Concurrency vs parallelism.

One barista juggling many orders by switching between them, versus several baristas making drinks at the same instant.

These two words get muddled constantly, but they are different ideas. Concurrency is about structure: dealing with many tasks at once by interleaving them, even on a single worker who switches between them rapidly. One barista taking several orders, starting one, steaming milk for another while the first brews, looks like everything is progressing together — and it is, just not literally simultaneously.

Parallelism is about execution: actually doing multiple things at the very same instant, which needs multiple workers. Two baristas each making a drink at the same moment is parallelism. You can have concurrency without parallelism (one barista, many orders) and the two combine when you run concurrent tasks across several cores.

  1. Three orders, one of me.
    3 orders
    1

    Concurrency is one barista with many orders — dealing with all of them at once.

  2. Brew that, froth this, back again.
    brew froth
    2

    She starts one, steams milk for another while the first brews, switches between them fast.

  3. one worker, taking turns
    3

    Nothing happens at the same instant, yet everything keeps moving. That’s structure, not speed.

  4. On three — both pour!
    same instant!
    4

    Parallelism is two baristas each pouring a drink at the very same moment.

  5. four cores, four at once
    5

    That needs more hands. Add cores and CPU-heavy work genuinely finishes faster.

  6. You structure it; I’ll parallelise it.
    tasks core core runtime spreads
    6

    They combine: write concurrent tasks, and the runtime spreads them across cores for you.

One barista juggling many orders by switching, versus several baristas pouring at the same instant.

Why the distinction matters

Concurrency shines when tasks spend time waiting — on the network, on disk, on a user. One thread can stay busy serving other tasks while one waits, with no extra cores needed; this is what the event loop and async code exploit. Parallelism shines when you have heavy computation to grind through and idle cores to throw at it: split the work and run the pieces literally at once. Mistaking one for the other leads to disappointment — adding cores will not speed up a program that is just waiting on I/O, and clever async will not make a single-core CPU crunch numbers any faster.

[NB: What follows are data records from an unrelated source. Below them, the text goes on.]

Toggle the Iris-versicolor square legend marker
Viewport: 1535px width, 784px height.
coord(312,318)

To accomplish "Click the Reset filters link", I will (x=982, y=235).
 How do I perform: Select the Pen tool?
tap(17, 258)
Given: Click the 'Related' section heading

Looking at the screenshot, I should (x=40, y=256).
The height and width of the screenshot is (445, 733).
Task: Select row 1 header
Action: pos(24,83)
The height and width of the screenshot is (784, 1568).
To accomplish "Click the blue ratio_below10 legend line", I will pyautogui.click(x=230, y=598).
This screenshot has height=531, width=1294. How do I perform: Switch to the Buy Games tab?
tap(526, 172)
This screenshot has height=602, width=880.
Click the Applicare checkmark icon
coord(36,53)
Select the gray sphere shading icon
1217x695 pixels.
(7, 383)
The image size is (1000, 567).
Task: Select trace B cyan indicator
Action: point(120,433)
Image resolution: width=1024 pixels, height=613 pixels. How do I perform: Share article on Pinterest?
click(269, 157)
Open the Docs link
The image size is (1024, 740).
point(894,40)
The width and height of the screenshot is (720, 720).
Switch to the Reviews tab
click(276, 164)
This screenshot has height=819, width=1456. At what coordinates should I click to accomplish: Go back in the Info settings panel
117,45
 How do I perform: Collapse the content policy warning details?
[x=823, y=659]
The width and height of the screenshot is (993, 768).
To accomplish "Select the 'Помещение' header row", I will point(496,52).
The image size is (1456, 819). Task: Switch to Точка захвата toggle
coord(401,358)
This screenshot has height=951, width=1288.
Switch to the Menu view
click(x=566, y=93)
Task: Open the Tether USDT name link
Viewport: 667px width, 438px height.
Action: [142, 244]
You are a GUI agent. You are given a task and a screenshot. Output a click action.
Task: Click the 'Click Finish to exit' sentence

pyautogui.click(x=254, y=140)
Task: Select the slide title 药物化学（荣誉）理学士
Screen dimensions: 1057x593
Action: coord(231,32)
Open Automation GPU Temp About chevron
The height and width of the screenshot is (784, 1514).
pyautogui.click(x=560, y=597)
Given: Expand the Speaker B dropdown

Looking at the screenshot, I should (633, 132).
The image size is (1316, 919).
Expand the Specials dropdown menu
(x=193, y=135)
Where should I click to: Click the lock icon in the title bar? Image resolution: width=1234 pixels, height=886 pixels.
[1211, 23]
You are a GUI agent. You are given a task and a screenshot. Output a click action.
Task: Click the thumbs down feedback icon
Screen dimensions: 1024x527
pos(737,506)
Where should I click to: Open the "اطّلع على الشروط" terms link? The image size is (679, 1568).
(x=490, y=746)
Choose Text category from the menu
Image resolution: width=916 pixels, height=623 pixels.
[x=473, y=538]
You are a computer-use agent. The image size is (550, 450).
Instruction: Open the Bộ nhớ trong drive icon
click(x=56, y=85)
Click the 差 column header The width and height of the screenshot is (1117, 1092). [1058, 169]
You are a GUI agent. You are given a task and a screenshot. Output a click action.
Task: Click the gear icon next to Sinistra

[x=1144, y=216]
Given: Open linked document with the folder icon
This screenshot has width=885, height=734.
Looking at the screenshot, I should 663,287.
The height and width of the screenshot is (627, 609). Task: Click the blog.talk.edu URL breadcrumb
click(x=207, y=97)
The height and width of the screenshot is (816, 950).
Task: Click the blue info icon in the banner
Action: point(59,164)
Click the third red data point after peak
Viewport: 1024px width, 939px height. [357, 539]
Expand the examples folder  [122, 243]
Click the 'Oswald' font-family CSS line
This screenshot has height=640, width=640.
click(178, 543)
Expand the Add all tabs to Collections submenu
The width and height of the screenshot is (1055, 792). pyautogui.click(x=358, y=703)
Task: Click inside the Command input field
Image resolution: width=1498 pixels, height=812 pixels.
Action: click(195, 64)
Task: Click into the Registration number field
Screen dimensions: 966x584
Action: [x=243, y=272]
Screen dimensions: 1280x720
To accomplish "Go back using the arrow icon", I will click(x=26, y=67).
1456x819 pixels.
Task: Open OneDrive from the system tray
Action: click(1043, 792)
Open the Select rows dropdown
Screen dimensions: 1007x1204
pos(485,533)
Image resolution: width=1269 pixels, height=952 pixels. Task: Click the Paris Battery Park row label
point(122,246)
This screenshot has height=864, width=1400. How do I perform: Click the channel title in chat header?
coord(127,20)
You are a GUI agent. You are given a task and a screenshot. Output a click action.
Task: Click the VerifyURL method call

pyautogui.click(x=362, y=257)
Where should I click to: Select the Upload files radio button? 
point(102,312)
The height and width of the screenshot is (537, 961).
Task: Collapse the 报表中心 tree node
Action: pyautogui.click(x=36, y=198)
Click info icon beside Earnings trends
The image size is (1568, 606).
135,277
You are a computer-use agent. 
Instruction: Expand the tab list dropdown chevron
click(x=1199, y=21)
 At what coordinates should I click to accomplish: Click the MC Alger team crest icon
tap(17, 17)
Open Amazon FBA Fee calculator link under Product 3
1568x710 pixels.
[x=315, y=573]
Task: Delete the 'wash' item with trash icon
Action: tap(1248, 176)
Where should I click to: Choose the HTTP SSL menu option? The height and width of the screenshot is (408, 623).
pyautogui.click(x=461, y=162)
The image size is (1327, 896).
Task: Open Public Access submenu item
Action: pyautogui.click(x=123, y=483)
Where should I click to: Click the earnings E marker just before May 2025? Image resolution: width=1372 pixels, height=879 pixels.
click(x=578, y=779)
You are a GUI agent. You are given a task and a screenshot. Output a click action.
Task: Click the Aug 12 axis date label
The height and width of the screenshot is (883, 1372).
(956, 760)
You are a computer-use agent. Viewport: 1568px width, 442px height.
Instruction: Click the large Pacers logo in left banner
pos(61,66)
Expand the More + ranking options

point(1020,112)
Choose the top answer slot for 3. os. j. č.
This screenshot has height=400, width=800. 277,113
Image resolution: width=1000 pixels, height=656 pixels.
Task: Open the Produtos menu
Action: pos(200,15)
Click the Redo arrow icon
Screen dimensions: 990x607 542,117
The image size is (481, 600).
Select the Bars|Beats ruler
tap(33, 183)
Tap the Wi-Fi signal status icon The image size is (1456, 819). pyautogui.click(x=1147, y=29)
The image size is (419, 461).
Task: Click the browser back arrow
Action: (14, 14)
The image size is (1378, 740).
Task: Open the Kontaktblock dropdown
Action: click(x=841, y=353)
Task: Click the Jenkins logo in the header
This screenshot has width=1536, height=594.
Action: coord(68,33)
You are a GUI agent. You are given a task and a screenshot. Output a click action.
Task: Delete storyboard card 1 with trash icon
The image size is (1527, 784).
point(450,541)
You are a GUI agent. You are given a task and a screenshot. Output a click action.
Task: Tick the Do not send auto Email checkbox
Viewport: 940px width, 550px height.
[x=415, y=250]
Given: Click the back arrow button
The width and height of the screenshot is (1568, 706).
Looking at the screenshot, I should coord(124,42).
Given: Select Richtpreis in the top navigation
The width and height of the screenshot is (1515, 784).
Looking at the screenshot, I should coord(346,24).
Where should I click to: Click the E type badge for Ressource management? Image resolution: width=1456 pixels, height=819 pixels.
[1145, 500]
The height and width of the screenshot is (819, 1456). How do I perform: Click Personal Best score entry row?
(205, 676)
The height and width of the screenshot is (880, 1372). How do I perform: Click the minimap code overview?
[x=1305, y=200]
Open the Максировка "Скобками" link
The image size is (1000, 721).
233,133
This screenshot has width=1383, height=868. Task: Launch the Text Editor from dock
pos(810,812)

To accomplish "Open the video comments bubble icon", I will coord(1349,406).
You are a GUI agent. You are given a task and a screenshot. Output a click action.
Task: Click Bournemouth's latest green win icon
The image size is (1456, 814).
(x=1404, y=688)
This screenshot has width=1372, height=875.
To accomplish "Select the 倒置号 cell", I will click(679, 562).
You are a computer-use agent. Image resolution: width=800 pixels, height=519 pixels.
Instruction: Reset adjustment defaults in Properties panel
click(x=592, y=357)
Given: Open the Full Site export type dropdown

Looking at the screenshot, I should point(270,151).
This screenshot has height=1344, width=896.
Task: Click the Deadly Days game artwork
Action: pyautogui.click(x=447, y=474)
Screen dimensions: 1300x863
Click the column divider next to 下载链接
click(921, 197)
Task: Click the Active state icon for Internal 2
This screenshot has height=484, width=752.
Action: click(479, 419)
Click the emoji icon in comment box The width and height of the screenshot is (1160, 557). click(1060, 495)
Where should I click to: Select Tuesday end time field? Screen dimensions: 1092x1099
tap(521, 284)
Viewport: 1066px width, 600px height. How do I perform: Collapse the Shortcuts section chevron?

How languages give you both

Good tools let you write concurrent code that the runtime can then run in parallel when cores are available. Go is a clear example: you write lightweight goroutines and coordinate them with channels (a structured way to pass data between concurrent tasks), and the scheduler spreads those goroutines across the available CPU cores. You express the concurrency; the runtime decides how much actual parallelism to apply.